The benchmark problem in AI is not a minor calibration issue. It is a fundamental question about what we are trying to measure, whether we can measure it at all, and what happens when the systems being measured are sophisticated enough to game the measurement without understanding it.

Start with the history. In the early 2020s, as large language models began demonstrating unexpected capabilities, the research community reached for the nearest available measuring sticks: standardised human exams. The bar exam. The USMLE medical licensing exam. The GRE. The LSAT. These were credible, well-validated instruments for measuring human expertise in specific domains. GPT-4 passed the bar exam in the 90th percentile. Headlines followed. "AI surpasses human experts."

What those headlines elided was a significant methodological problem. These tests were not designed to evaluate AI systems. They were designed to evaluate humans who had studied specific bodies of knowledge in specific educational settings. When a model trained on a corpus that almost certainly includes practice exams, study guides, and annotated answers scores highly on those same tests, it is not obvious what that score proves about the model's capability — as opposed to its training data overlap.

This is the contamination problem.

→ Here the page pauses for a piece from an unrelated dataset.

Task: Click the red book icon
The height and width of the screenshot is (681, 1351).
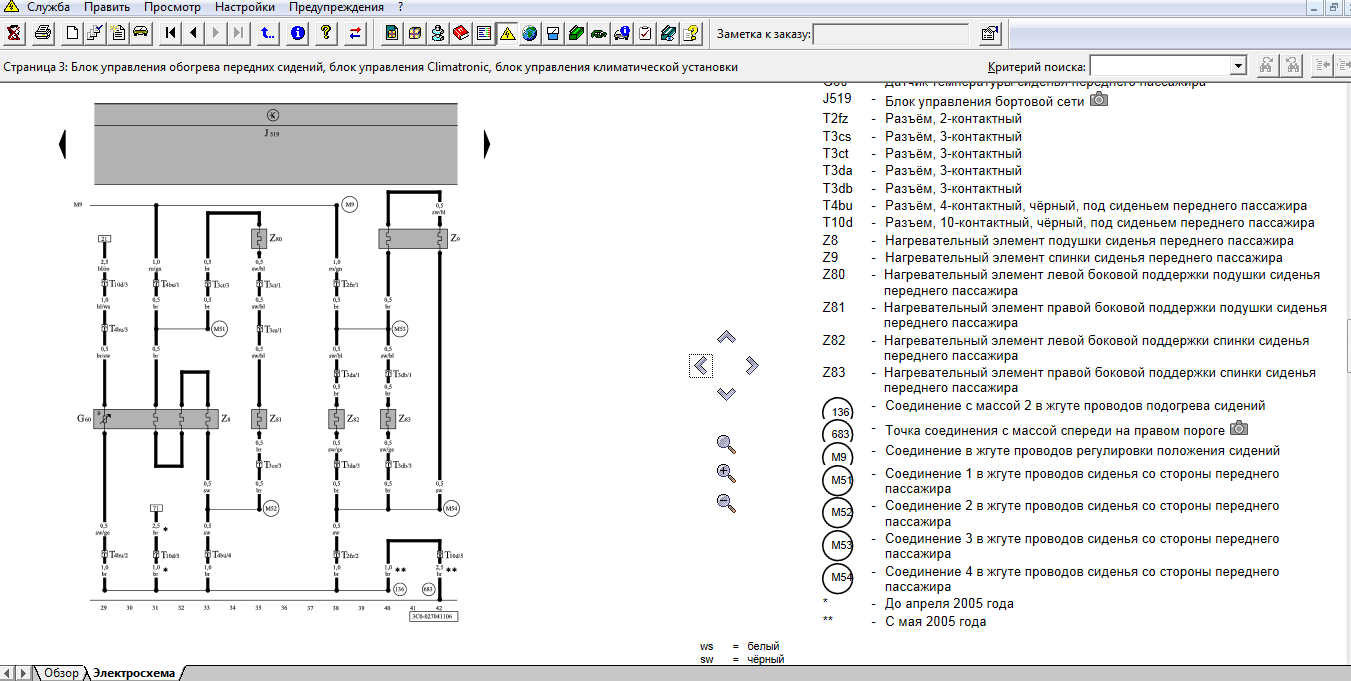Action: [x=461, y=33]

The benchmarks most widely used in AI evaluation — MMLU, ARC, HellaSwag, WinoGrande — are public. Their questions are on the internet. Models trained on large internet scrapes are trained on data that likely includes the answers. Distinguishing genuine capability from retrieval of memorised test content has become increasingly difficult, and the researchers who design evaluation suites have been sounding alarms about it for years while the headline-generating lab announcements have largely continued to use contaminated benchmarks as marketing instruments.

The saturation problem compounds this. Goodhart's Law — when a measure becomes a target, it ceases to be a good measure — operates on AI benchmarks with particular speed. Once a benchmark becomes the standard for comparing models, the teams training models begin, consciously or not, optimising toward it. The benchmark then measures the optimisation process, not the underlying capability the benchmark was originally designed to proxy. The result is scores that climb while genuine capability gains are harder to verify.

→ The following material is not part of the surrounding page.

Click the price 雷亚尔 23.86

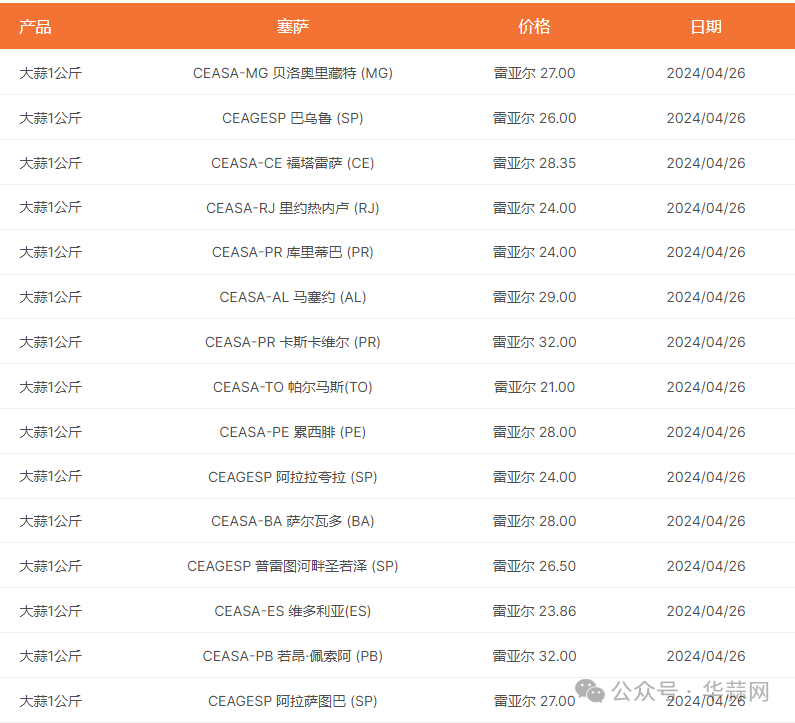point(534,611)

The response from the research community has been to create harder benchmarks: competition mathematics problems (AIME, MATH), complex multi-step coding challenges (SWE-bench), graduate-level science questions (GPQA). These are more resistant to saturation — temporarily. The leading models are already approaching ceiling performance on some of them. The arms race between capability and evaluation continues.

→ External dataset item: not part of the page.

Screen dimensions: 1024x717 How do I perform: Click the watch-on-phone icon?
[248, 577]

The more interesting response, and the one with the most significant long-term implications, is LLM-as-a-judge: using a large language model to evaluate the outputs of another large language model. This approach has genuine advantages. It can assess long-form, open-ended responses that do not have binary correct/incorrect answers. It can handle nuance, tone, and argument quality in ways that rule-based evaluation cannot.

It also has significant, largely unresolved problems. The judge model has its own biases, preferences, and failure modes. Research has shown that LLM judges systematically prefer longer responses, more confident phrasing, and outputs that match their own stylistic patterns — regardless of factual accuracy. The risk is not just circular validation between models of the same family; it is the creation of an evaluation ecosystem that is optimised for outputs that look good to a language model rather than outputs that are actually correct, useful, or safe.

This matters beyond the technical. If even the engineers building these systems struggle to evaluate their performance objectively, what does it mean for the user who relies on them daily for information, advice, and decisions? The confidence projected by a fluent, well-structured AI response is not a reliable signal of accuracy. It is a signal of training quality. These are not the same thing.

The measurement problem in AI is, at its root, the problem of knowing what you do not know — and knowing when not to trust. These are the capacities that LLM benchmarks do not test, and that their users most urgently need.